## begin

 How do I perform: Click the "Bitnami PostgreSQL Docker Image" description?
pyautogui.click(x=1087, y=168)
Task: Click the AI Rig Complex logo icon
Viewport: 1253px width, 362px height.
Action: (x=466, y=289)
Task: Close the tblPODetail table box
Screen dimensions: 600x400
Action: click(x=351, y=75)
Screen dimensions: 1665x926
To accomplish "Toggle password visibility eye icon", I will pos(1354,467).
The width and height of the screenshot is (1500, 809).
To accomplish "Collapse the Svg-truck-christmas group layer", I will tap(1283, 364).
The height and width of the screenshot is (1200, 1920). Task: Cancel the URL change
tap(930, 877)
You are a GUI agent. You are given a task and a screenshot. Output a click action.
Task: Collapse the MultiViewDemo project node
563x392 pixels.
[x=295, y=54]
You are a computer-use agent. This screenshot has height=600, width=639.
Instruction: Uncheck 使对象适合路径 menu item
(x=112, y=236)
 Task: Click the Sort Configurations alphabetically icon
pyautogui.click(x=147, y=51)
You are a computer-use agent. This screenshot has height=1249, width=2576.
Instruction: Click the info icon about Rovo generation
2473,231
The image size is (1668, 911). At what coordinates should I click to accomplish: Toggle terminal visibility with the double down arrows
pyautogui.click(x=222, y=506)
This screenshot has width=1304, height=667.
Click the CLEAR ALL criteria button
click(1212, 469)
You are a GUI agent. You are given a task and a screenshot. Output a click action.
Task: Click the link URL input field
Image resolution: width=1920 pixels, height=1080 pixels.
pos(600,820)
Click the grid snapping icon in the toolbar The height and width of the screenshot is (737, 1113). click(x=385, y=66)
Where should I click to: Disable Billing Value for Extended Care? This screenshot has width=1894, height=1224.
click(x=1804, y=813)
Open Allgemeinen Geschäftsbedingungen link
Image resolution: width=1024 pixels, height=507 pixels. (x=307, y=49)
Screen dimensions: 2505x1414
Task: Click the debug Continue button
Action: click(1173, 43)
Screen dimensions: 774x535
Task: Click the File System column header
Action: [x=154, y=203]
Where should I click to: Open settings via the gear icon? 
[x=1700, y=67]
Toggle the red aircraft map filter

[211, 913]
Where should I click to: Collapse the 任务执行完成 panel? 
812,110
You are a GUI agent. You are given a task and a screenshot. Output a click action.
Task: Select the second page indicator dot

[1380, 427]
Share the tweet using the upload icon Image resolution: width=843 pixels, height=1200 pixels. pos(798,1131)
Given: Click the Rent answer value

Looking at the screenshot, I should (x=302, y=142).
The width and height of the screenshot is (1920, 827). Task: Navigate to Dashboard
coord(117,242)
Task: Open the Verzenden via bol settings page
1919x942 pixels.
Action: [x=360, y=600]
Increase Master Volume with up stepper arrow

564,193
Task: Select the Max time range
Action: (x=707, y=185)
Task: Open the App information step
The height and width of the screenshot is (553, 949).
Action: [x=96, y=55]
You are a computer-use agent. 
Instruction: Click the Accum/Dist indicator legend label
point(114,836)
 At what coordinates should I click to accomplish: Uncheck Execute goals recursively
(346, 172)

## end

• _Aim of the task_
Copy word for word the rows from the line containing "Where should I click to: Disable" through the end of the rows, including that first line.

• _Full solution_
Where should I click to: Disable Billing Value for Extended Care? This screenshot has width=1894, height=1224.
click(x=1804, y=813)
Open Allgemeinen Geschäftsbedingungen link
Image resolution: width=1024 pixels, height=507 pixels. (x=307, y=49)
Screen dimensions: 2505x1414
Task: Click the debug Continue button
Action: click(1173, 43)
Screen dimensions: 774x535
Task: Click the File System column header
Action: [x=154, y=203]
Where should I click to: Open settings via the gear icon? 
[x=1700, y=67]
Toggle the red aircraft map filter

[211, 913]
Where should I click to: Collapse the 任务执行完成 panel? 
812,110
You are a GUI agent. You are given a task and a screenshot. Output a click action.
Task: Select the second page indicator dot

[1380, 427]
Share the tweet using the upload icon Image resolution: width=843 pixels, height=1200 pixels. pos(798,1131)
Given: Click the Rent answer value

Looking at the screenshot, I should (x=302, y=142).
The width and height of the screenshot is (1920, 827). Task: Navigate to Dashboard
coord(117,242)
Task: Open the Verzenden via bol settings page
1919x942 pixels.
Action: [x=360, y=600]
Increase Master Volume with up stepper arrow

564,193
Task: Select the Max time range
Action: (x=707, y=185)
Task: Open the App information step
The height and width of the screenshot is (553, 949).
Action: [x=96, y=55]
You are a computer-use agent. 
Instruction: Click the Accum/Dist indicator legend label
point(114,836)
 At what coordinates should I click to accomplish: Uncheck Execute goals recursively
(346, 172)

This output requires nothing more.